=== Records for this exercise ===

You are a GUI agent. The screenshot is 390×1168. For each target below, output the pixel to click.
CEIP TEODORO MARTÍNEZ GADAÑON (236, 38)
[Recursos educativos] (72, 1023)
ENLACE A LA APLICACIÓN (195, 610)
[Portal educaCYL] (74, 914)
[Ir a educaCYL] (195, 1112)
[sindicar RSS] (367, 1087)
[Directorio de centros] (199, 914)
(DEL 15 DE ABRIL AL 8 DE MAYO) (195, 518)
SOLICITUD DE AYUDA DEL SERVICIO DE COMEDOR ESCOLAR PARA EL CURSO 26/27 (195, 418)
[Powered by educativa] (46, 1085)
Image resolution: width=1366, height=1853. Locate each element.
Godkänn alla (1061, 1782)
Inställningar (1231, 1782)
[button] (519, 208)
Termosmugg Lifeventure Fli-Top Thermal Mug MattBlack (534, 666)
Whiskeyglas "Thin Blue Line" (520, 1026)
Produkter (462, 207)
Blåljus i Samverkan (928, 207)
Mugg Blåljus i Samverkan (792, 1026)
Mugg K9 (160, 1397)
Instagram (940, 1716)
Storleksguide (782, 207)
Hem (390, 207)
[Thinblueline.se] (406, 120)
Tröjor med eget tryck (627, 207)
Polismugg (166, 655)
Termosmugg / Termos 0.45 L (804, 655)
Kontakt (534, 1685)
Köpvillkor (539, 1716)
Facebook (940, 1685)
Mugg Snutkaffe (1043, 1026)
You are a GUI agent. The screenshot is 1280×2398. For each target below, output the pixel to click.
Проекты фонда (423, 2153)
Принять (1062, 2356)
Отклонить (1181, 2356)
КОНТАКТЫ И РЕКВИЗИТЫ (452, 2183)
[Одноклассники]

===

• **What you have to do**:
One line above contains "Polismugg (166, 655)". Output that line and each one after it, word for word, and nothing else.

• **Answer to the problem**:
Polismugg (166, 655)
Termosmugg / Termos 0.45 L (804, 655)
Kontakt (534, 1685)
Köpvillkor (539, 1716)
Facebook (940, 1685)
Mugg Snutkaffe (1043, 1026)
You are a GUI agent. The screenshot is 1280×2398. For each target below, output the pixel to click.
Проекты фонда (423, 2153)
Принять (1062, 2356)
Отклонить (1181, 2356)
КОНТАКТЫ И РЕКВИЗИТЫ (452, 2183)
[Одноклассники]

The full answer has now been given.